In einem Jahr findet in Brasilien die nächste Präsidentschaftswahl statt. Das ist noch eine Weile hin, doch inoffiziell scheint der Wahlkampf spätestens seit Ende Juni eröffnet, als bei landesweiten Demonstrationen Hunderttausende gegen die weit verbreitete Korruption und die schlechte Infrastruktur im Bildungswesen, beim öffentlichen Verkehr und bei der medizinischen Versorgung protestierten.

Anfang dieser Woche fanden nun in Rio de Janeiro, Sao Paulo und in Belem am Amazonas die grössten Demonstrationen seit Juni statt. Dabei ging es auch um die Solidarität für jene LehrerInnen in Rio, die seit zwei Monaten für mehr Lohn streiken. In allen drei Städten kidnappte eine kleine Gruppe Maskierter jedoch die zuvor friedlichen Proteste, zerstörte öffentliche Einrichtungen, Banken und Autos und provozierte gewalttätige Auseinandersetzungen mit der Polizei. Die Forderungen der Protestierenden gingen in den Gewaltbildern unter.
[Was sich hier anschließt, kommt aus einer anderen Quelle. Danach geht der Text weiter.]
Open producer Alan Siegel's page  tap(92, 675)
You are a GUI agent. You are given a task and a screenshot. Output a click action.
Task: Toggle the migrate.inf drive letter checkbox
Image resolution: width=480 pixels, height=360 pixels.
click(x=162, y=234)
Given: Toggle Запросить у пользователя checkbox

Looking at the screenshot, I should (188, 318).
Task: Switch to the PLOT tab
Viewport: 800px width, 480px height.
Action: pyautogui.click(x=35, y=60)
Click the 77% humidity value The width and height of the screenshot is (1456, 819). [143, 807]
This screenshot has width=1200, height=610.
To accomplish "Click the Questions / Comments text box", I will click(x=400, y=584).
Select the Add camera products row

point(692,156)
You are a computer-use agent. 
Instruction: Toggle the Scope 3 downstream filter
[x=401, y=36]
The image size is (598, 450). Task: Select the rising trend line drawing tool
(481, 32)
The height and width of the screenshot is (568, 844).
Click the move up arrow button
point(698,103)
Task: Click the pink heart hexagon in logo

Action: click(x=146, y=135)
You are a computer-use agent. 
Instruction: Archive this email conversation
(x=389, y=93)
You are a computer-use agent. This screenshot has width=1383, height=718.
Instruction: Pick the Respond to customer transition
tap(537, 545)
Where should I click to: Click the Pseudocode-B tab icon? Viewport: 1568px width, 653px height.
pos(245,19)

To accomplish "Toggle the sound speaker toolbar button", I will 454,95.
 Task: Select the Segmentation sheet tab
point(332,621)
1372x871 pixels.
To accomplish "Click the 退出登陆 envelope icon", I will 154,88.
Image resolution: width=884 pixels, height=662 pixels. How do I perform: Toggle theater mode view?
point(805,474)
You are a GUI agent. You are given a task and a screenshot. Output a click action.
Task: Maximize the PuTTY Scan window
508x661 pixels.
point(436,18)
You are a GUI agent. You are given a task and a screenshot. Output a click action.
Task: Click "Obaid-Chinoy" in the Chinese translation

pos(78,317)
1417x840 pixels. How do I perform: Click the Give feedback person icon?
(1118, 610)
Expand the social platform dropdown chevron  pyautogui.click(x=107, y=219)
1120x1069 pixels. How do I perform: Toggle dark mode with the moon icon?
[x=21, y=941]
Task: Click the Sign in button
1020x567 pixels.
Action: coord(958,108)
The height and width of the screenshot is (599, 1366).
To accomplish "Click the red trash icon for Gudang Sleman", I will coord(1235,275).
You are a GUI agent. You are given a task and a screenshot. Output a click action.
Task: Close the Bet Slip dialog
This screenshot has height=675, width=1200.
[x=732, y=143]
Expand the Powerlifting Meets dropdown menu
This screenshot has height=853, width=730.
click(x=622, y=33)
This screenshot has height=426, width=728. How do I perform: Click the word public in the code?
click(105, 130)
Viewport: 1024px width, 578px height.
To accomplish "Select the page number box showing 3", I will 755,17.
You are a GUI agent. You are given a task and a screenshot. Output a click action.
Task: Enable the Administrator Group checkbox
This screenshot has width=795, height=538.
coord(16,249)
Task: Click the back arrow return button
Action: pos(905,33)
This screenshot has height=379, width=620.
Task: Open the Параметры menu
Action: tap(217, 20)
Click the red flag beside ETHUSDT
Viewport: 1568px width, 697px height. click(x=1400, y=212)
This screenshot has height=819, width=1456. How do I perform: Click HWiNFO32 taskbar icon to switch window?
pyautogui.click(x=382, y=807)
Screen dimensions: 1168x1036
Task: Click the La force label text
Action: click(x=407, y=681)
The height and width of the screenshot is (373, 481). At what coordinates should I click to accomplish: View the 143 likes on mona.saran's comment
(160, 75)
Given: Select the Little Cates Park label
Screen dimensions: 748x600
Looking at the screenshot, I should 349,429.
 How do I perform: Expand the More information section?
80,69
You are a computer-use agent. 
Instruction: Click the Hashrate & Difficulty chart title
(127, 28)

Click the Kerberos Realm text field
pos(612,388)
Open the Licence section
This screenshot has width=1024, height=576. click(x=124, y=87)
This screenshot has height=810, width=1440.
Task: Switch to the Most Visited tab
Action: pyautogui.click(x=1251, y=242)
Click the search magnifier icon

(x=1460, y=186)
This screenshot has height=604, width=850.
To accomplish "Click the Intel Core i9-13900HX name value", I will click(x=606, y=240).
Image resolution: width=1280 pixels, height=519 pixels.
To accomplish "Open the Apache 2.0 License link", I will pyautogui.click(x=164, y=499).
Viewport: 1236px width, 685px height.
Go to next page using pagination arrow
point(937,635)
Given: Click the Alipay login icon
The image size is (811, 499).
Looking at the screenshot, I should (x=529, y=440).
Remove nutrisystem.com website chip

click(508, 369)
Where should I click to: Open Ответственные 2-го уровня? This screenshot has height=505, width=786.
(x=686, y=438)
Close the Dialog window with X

Vom wachsenden Unmut auf der Strasse könnte eine neue politische Konstellation im linken Spektrum profitieren: So hat Marina Silva, ehemalige Umweltministerin und frühere Senatorin der Grünen Partei, als deren Präsidentschaftskandidatin sie 2010 rund zwanzig Millionen von 136 Millionen Stimmen erhielt, sich mit der etablierten Sozialistischen Partei Brasiliens zusammengetan. Zuvor war ihrer neuen Bewegung Rede Sustentabilidade die Zulassung als Partei verweigert worden. Diese Koalition könnte der amtierenden Präsidentin Dilma Rousseff von der Arbeiterpartei den noch vor kurzem sicher scheinenden Wahlsieg streitig machen.